■ SELECTED PASSAGE
|Panel B: Reforming Defamation Law and Practice (90 min; 15min Q&A)|
|Moderator:||Assoc Prof. Doreen Weisenhaus (Director, Media Law Project, JMSC)|
|Speakers:||Ms. Heather Rogers QC (Doughty Street Chambers, UK)
Mr. Paul Schabas (Blakes, Toronto, Canada)
Prof. Andrew Kenyon (Director, Centre for Media and Communications Law, University of Melbourne)
Prof. Harry Roque (Philippines, Media Defence–South East Asia)
Prof. Rick Glofcheski (HKU)
Panel B focused on the development and reform of defamation law across different jurisdictions, moderated by Doreen Weisenhaus.
Heather Rogers QC began the conversation by outlining the long road to parliamentary reform of defamation law in the UK: From Lord Lester’s private member bill, to the Joint Parliamentary Committee Report, to the eventual passing of the Defamation Act in April 2013. She discussed key elements in the revamped legislation, including the serious harm requirement which is consistent with the recent holding in Pavel Karpov vs. William Felix Browder (2013), where foreign claimants whose libel claim had no real connection to the English jurisdiction was struck down by the High Court. She also highlighted the defence of “publication on matter of public interest” under the new Act, which replaces the common law “Reynolds defence,” which provided for a qualified privilege for publication of defamatory statements in the public interest.
Rogers underscored the prevailing tension between the freedom of expression and to report on matters of public interest vis-à-vis the right to reputation of individuals, the struggle of which being the most acute in cases where the claimant is a politician, as illustrated by the recent cases of Lait v Evening Standard (2011) and Waterson v Lloyd (2013). Illustrating the increasing complexity of defamation claims in the Internet Age, Rogers discussed the case of Tamiz v Google (2013).
Professor Andrew Kenyon (Director, Centre for Media and Communications Law, University of Melbourne) elaborated on the elements of the defence of publication on matter of public interest under the UK Defamation Act. He also pointed to parliamentary debate in both the House of Lords and the House of Commons which stressed the need for a statutory defence stronger and more robust than the common law Reynolds defence, such that the court is to have regard to all the circumstances of the case in determining whether the elements are shown.
Paul Schabas reflected on the Canadian experience in reforming defamation law. Major headway was made in the landmark case of Grant v. Torstar Corp (2009), which established the defence of public interest responsible communication, although the Canadian approach differs from the English position in Reynolds, in that the defence can be vitiated by proof of malice, to Schabas’ dismay. Although there has been little breakthrough in Canadian libel jurisprudence since Grant v Torstar, he observed that there is greater public awareness in the role of the media and investigative journalism in exposing political transgression and abuses. Yet he expressed concerns that without the serious harm requirement as provided under the 2013 Act, Canada is vulnerable to libel tourism.

Records from a data collection:
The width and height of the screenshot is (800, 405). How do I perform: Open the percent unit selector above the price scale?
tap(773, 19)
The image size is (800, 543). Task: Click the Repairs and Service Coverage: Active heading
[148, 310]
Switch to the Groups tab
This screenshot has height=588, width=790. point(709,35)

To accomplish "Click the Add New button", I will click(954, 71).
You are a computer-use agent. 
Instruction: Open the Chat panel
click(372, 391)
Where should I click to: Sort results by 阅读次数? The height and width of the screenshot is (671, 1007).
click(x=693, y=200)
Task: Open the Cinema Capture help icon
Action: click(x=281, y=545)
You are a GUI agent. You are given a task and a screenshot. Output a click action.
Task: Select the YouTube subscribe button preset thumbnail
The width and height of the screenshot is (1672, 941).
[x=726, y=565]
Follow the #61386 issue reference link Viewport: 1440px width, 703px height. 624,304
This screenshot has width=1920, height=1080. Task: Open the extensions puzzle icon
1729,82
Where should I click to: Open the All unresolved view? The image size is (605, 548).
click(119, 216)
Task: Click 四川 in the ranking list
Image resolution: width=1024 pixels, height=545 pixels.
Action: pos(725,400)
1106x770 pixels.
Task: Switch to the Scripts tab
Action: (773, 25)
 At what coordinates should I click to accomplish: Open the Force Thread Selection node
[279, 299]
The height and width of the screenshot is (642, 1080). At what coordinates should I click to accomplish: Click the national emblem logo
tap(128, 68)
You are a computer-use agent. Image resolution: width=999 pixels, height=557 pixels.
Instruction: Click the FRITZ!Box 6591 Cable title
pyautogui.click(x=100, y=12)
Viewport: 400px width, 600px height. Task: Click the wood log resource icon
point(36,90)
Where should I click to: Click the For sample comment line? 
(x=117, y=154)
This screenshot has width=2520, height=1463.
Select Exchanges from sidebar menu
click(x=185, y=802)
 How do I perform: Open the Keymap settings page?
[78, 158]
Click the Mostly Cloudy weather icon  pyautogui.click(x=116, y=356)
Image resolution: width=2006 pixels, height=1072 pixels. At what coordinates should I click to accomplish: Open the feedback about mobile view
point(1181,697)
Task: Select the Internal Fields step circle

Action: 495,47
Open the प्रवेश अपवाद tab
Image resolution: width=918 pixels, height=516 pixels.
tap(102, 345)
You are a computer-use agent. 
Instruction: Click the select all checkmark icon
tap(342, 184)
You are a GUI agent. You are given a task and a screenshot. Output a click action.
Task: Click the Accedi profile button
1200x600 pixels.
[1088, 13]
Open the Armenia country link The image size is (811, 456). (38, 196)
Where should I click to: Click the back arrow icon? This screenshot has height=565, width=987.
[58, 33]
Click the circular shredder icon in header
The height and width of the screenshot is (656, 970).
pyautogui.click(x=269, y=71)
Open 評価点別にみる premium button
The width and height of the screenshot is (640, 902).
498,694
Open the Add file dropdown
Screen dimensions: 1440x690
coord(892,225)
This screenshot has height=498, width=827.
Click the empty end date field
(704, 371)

■ TASK A
Please write out the panel summary again, starting with the words "Prof. Andrew Kenyon" and ending after "by Doreen Weisenhaus.", with "Melbourne University" substituted for "University of Melbourne".
■ TASK B
Copy out the records word for word, starting with the line that contains "Viewport: 400px width, 600px" and ending after the line that contains "click(x=185, y=802)".

■ EXPECTED ANSWER A
Prof. Andrew Kenyon (Director, Centre for Media and Communications Law, Melbourne University)
Prof. Harry Roque (Philippines, Media Defence–South East Asia)
Prof. Rick Glofcheski (HKU)
Panel B focused on the development and reform of defamation law across different jurisdictions, moderated by Doreen Weisenhaus.

■ EXPECTED ANSWER B
Viewport: 400px width, 600px height. Task: Click the wood log resource icon
point(36,90)
Where should I click to: Click the For sample comment line? 
(x=117, y=154)
This screenshot has width=2520, height=1463.
Select Exchanges from sidebar menu
click(x=185, y=802)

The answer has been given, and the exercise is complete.